One of those albums is The Good, The Bad & The Queen, which has unfortunately been forgotten about a bit over the years.  It’s the rare super-group album that’s worth listening to (and it definitely is a super-group: Damon Albarn of Blur, Simon Tong of The Verve, legendary drummer Tony Allen, and holy shit Paul Simonon of The Clash).  While each of the component parts are brilliant, they unite to create a singular album that is different than anything else they’ve ever done.

Another overlooked album is the debut of Electric Guest, Mondo.  I’ve heard the single “This Head I Hold” a bit on the local alternative radio station, but it never made much headway nationally.  It very much has the kind of groove found in Danger Mouse’s work with Gnarls Barkley, namely from the bass and from the classic pop-rock drums, just with a different singer.

Speaking of Gnarls Barkley, even though everyone knows their breakout hit “Crazy” and a lot of people picked up their debut album, their follow-up The Odd Couple never caught on like it should.  There was no single track that stood out from the pack like “Crazy” did, but the album was stacked from top-to-bottom with fantastic songs.  “Run”“Going On”, and “Surprise”  were all incredibly fun tracks filled with energy that should pack the dancefloor.  “Blind Mary”  was a bouncy track that managed the difficult task of being positive yet melancholic.  And then there’s the devastatingly heart-breaking ballad, “Who’s Gonna Save My Soul?”, with it’s absolutely perfect video.

2008 was an absolutely banner year for Danger Mouse, creatively speaking.  He had three of my top ten albums of that year, an honor that means absolutely nothing to most everyone.  In addition to The Odd Couple, there was his work on Beck’s Modern Guilt and The Black Keys’s Attack & Release, albums which I will argue are among the high points of each artist’s careers.  Beck is of course famous for shifting genres with each album, and he slides in smoothly into the Danger Mouse style.  Beck always had a great touch in finding bits and pieces of old styles and repurposing them in modern contexts, so it should have been no surprise that he and Danger Mouse were simpatico.
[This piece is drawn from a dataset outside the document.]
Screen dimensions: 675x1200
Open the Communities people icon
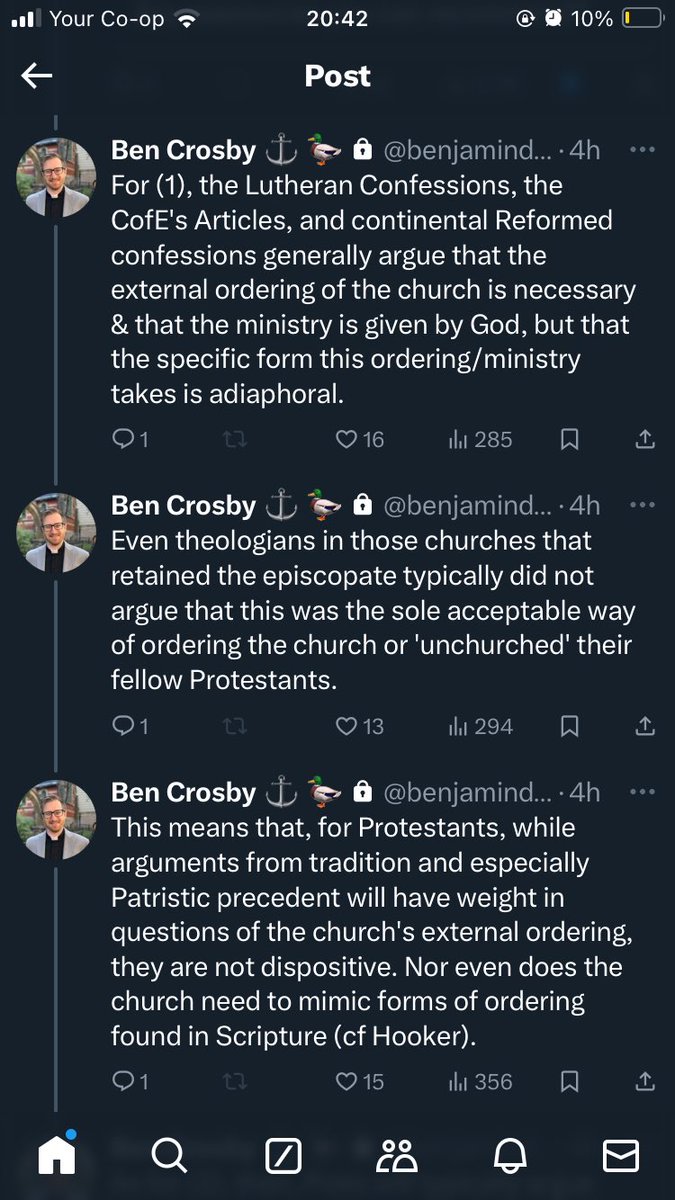pos(396,1156)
The Black Keys were a different story.  They had an easily identifiable trademark sound of ragged two-man blues/rock, and it was unclear how another element could fit in without disrupting that aesthetic.  So often the production touches were at the margins or added for just little bits of color–a perfectly timed organ hit here, a little jazz flute there, etc.  It was enough to push the group into new creative directions and eventually into greater commercial success.  While some may grow tired of how The Black Keys have come to dominate rock radio today, I will always appreciate it when great songs like “Little Black Submarines” come on, even if they ruin some of its beauty by knocking out a whole verse and not allowing the song to properly develop (a rant that I will save for a later day).

It’s a lot better than being constantly subjected to Nickelback.

But perhaps the most interesting entry in the Danger Mouse discography is the project he did with composer Daniele Luppi, entitled Rome.  It’s basically a soundtrack to a fake spaghetti western, and it’s really quite a blast.  The album does a great job of mixing in instrumentals with more traditional “songs”, featuring Jack White and Norah Jones on vocals.  In the end it fulfills the goal of any project like this: it makes you want to see the movie that would have this soundtrack.

If this has done anything, I hope it makes you at least somewhat excited when news of another Danger Mouse release comes out.  And checking the calendar, you should be feeling that in approximately…three months.  Enjoy.